So how to solve the differential equation $\:\frac{d^2x}{dt^2}=-\frac{k}{m}x$.?
I know how to solve normal differential equation such as:$\:\frac{dx}{dt}=x$, but the above is new to me. I suppose how can I integrate for $x$ when we have $\:\frac{d^2x}{dt^2}$
Note I am trying to derive the equation of simple harmonic motion.

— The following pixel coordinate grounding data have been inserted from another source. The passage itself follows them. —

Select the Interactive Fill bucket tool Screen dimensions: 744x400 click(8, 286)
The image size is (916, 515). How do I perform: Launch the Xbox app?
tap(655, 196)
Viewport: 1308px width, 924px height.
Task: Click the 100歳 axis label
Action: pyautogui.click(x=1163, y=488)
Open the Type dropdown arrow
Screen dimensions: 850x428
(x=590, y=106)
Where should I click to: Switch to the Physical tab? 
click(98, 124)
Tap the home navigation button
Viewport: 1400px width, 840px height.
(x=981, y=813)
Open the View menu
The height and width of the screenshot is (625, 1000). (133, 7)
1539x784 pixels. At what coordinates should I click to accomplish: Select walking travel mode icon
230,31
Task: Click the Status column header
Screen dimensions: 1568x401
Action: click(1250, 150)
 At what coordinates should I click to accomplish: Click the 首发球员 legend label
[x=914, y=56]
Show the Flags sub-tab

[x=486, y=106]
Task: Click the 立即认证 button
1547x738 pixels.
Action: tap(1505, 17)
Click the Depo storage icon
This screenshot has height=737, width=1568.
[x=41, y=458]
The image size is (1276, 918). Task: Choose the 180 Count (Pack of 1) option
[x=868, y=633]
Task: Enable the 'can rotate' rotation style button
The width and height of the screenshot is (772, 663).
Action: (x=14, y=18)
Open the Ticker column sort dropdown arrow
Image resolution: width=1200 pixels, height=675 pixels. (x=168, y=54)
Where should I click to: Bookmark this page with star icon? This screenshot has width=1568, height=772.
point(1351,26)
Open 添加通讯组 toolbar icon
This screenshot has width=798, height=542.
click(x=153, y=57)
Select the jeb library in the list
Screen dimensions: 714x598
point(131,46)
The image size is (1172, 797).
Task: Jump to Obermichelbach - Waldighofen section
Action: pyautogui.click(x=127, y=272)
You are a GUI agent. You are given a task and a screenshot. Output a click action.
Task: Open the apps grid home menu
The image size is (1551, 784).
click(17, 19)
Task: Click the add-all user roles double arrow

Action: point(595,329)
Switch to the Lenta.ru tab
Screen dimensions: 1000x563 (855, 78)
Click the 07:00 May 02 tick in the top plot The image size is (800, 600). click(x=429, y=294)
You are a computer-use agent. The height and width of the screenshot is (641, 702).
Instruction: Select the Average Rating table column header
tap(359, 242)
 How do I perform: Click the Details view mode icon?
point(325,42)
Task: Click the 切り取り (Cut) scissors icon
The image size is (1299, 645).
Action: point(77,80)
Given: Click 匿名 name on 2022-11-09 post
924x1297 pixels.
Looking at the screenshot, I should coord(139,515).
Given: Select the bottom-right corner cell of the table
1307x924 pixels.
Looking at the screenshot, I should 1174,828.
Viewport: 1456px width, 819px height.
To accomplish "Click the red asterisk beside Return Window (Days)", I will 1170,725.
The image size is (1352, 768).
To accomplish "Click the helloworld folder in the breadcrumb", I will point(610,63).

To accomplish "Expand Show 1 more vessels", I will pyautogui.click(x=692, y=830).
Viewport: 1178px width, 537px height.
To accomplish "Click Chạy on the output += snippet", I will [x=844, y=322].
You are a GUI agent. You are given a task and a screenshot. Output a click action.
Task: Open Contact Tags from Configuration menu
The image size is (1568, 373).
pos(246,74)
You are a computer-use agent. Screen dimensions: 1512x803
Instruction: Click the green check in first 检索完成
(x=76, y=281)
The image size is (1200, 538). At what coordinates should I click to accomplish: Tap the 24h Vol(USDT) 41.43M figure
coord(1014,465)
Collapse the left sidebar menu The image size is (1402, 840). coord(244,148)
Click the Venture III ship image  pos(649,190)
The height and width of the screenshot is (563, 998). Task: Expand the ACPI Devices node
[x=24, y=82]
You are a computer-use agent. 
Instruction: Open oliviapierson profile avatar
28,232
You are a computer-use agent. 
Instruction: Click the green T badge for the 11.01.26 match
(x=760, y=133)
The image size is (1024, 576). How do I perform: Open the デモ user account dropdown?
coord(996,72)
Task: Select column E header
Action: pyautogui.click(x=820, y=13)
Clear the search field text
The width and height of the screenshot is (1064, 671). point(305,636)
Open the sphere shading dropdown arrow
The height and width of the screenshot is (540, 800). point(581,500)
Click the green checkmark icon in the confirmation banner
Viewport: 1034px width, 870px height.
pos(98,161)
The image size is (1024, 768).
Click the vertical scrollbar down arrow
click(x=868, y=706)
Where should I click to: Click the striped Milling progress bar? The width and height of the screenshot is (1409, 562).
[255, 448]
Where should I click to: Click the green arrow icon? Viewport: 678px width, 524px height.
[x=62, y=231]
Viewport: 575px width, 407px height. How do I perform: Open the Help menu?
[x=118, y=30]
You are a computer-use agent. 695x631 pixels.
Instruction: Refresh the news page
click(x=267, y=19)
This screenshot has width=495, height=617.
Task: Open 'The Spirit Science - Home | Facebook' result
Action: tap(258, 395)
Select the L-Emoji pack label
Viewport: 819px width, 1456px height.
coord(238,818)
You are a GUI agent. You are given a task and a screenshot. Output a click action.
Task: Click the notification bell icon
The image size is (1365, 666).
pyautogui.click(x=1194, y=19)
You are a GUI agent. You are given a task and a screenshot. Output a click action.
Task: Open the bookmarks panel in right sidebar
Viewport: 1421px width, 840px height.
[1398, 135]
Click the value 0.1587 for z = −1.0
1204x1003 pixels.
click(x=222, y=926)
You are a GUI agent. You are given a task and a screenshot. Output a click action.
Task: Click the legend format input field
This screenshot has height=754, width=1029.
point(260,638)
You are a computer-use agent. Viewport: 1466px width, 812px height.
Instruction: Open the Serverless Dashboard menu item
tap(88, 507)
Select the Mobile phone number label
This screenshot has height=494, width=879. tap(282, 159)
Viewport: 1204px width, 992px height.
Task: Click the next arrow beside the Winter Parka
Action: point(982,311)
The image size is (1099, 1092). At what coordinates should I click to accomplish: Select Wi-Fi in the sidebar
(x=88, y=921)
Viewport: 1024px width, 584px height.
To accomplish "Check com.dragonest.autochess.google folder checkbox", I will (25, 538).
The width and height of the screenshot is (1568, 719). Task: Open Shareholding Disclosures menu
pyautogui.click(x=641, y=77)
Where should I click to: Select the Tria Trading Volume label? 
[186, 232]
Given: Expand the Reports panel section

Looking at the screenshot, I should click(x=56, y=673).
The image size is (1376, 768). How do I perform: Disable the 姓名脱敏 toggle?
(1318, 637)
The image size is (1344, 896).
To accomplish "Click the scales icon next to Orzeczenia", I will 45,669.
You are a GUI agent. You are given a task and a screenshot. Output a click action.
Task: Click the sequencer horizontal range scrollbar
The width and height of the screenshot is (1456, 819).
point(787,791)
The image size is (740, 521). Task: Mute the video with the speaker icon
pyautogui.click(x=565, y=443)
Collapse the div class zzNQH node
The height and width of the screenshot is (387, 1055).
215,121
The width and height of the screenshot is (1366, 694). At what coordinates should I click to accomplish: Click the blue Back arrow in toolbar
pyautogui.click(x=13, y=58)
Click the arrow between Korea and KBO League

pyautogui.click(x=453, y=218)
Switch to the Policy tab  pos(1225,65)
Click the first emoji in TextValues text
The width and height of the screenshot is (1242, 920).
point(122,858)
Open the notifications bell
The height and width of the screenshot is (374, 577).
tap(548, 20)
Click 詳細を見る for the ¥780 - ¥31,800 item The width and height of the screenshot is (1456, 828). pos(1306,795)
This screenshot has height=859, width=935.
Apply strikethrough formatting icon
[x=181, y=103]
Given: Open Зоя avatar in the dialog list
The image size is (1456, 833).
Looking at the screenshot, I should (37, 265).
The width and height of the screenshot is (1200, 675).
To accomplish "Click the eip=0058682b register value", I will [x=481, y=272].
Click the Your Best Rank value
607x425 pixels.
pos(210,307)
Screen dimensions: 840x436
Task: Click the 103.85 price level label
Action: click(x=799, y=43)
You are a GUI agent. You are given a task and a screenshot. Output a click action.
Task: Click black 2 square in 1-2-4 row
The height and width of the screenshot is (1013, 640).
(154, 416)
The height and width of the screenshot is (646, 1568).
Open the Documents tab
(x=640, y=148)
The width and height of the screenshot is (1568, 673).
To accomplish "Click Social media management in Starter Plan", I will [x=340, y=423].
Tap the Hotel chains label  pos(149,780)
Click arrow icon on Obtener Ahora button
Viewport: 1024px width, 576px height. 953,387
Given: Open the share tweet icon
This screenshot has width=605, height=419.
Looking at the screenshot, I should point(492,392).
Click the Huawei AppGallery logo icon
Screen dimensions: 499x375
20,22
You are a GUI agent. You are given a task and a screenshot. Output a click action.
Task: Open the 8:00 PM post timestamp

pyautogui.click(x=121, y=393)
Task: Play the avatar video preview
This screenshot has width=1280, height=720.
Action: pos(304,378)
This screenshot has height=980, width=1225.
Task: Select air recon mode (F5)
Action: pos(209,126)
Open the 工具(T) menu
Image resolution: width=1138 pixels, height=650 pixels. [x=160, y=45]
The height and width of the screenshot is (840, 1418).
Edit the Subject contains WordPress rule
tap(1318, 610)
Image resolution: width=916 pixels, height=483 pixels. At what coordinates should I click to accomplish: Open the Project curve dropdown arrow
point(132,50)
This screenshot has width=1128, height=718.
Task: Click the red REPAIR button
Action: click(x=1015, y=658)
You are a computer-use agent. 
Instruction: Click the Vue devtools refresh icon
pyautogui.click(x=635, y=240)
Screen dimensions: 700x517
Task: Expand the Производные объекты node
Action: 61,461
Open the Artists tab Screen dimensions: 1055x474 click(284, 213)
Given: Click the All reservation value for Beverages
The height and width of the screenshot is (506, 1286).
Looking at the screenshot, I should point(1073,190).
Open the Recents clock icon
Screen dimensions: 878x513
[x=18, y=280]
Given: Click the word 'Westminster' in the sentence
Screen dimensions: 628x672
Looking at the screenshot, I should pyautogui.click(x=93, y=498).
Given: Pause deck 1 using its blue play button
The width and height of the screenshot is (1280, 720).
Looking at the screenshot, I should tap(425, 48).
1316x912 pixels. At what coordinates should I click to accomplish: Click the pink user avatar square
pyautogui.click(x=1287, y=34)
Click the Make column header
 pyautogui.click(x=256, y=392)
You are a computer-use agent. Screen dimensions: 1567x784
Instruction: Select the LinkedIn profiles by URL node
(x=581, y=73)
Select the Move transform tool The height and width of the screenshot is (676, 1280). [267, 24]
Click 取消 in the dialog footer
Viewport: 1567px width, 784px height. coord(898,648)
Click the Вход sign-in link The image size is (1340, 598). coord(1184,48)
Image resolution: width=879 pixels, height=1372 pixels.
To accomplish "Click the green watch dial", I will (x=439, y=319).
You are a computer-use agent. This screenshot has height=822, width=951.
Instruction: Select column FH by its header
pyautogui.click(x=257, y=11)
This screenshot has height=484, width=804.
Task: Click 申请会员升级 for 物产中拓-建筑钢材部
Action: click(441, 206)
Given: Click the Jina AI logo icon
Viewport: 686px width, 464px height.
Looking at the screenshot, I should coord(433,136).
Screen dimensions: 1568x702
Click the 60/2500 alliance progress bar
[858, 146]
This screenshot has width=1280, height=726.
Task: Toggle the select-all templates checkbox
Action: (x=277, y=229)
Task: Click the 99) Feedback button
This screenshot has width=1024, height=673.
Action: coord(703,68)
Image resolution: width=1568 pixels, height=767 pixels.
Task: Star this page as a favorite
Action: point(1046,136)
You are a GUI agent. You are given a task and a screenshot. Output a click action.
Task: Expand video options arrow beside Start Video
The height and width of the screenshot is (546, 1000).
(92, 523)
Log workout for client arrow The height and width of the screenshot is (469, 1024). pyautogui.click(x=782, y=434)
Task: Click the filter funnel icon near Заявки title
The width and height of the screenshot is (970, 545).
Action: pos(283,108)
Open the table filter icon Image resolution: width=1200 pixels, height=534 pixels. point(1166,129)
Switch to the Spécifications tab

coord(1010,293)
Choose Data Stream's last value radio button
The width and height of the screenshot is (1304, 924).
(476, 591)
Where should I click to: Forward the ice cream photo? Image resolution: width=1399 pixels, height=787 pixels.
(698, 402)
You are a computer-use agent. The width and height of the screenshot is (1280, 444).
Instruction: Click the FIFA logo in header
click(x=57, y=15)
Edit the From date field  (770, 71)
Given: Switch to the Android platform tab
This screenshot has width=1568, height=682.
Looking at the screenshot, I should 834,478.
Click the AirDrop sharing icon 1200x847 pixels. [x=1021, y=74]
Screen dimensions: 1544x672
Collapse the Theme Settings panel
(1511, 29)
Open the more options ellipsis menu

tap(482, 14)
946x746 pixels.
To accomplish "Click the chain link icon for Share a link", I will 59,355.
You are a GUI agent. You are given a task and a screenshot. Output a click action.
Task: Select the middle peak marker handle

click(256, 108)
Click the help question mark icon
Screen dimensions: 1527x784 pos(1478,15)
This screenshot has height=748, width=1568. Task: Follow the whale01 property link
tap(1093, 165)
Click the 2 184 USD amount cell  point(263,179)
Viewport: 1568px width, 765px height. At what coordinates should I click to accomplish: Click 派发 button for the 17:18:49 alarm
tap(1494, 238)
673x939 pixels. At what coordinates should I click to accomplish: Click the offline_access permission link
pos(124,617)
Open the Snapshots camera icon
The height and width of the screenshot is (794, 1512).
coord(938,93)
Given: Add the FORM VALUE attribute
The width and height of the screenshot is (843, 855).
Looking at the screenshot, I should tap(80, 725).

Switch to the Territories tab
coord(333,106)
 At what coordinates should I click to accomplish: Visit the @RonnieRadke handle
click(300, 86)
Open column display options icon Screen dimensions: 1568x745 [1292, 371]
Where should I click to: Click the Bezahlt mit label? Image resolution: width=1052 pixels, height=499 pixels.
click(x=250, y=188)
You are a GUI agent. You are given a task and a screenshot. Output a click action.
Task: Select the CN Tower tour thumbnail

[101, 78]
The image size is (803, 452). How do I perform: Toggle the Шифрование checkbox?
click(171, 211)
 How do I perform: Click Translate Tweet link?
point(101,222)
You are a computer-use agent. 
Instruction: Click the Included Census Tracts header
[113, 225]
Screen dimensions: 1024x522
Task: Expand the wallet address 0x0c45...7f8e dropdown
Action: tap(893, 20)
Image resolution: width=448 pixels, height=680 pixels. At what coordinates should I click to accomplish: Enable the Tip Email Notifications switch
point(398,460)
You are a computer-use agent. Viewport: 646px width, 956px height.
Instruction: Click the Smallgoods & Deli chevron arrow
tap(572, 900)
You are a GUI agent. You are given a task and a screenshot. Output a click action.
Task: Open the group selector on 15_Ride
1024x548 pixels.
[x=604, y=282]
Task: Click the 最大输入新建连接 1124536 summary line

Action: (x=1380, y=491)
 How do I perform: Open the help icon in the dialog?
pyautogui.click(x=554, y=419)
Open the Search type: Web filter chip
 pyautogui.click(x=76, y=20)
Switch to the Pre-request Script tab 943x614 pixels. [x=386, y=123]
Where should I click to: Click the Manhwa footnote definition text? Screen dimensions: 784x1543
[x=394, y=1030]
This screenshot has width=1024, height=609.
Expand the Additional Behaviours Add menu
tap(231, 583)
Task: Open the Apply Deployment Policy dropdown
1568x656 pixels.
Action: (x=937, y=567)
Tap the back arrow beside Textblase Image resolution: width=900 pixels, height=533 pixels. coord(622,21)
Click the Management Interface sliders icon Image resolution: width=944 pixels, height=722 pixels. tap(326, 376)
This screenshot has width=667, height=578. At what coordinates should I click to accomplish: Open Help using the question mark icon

$$\:\frac{d^2x}{dt^2}=-\frac{k}{m}x$$ Is a second order linear differential equation. You need the characteristic polynomial. I suppose $\dfrac km >0$: $$r^2+\dfrac k m =0$$ Solve that equation then the solution is : $$x(t)=c_1e^{r_1t}+c_2e^{r_2t}$$ That you can write as: $$x(t)=c_1\cos{(r_1t)}+c_2\sin{(r_2t)}$$ where $r_1,r_2 (r_1 \ne r_2)$ are solutions of the characteristic polynomial.
You can aslo multiply by $x'$ both sides and reduce the order of the DE: $$x''x'+\frac km xx'=0$$ $$(x'^2)'+\frac{k}{m}(x^2)'=0$$ Integrate: $$x'^2+\frac{k}{m}x^2=c_1$$ it's a first order differential equation that is separable. $$\dfrac {dx}{dt}=\pm \sqrt {c_1-\frac{k}{m}x^2}$$ Separate and integrate again.
Given that $a=\dfrac{d^2x}{dt^2}=-\dfrac{k}{m}x$
Let $\frac{k}{m}=\omega^2$. Here $\omega$ is the angular frequency.
$$a=-\omega^2 x \implies \frac{dv}{dt}=-\omega^2x \implies \dfrac{dv}{dx} \cdot \dfrac{dx}{dt}=-\omega^2x \implies \int_{0}^{v} v \cdot dv=\int_{A}^{x}-\omega^2 x \cdot dx \\ \implies v= \pm \omega \cdot \sqrt{A^2-x^2}$$
Where $A$ is amplitude or the maximum displacement of the block or object from the initial position.
$$\dfrac{dx}{dt}=\pm \omega \sqrt{A^2-x^2} \implies \dfrac{dx}{\sqrt{A^2-x^2}}=\pm \omega \cdot dt$$
The rest is trivial. The above integral is a standard one. Or you can solve it using the substitution $x=A \sin u$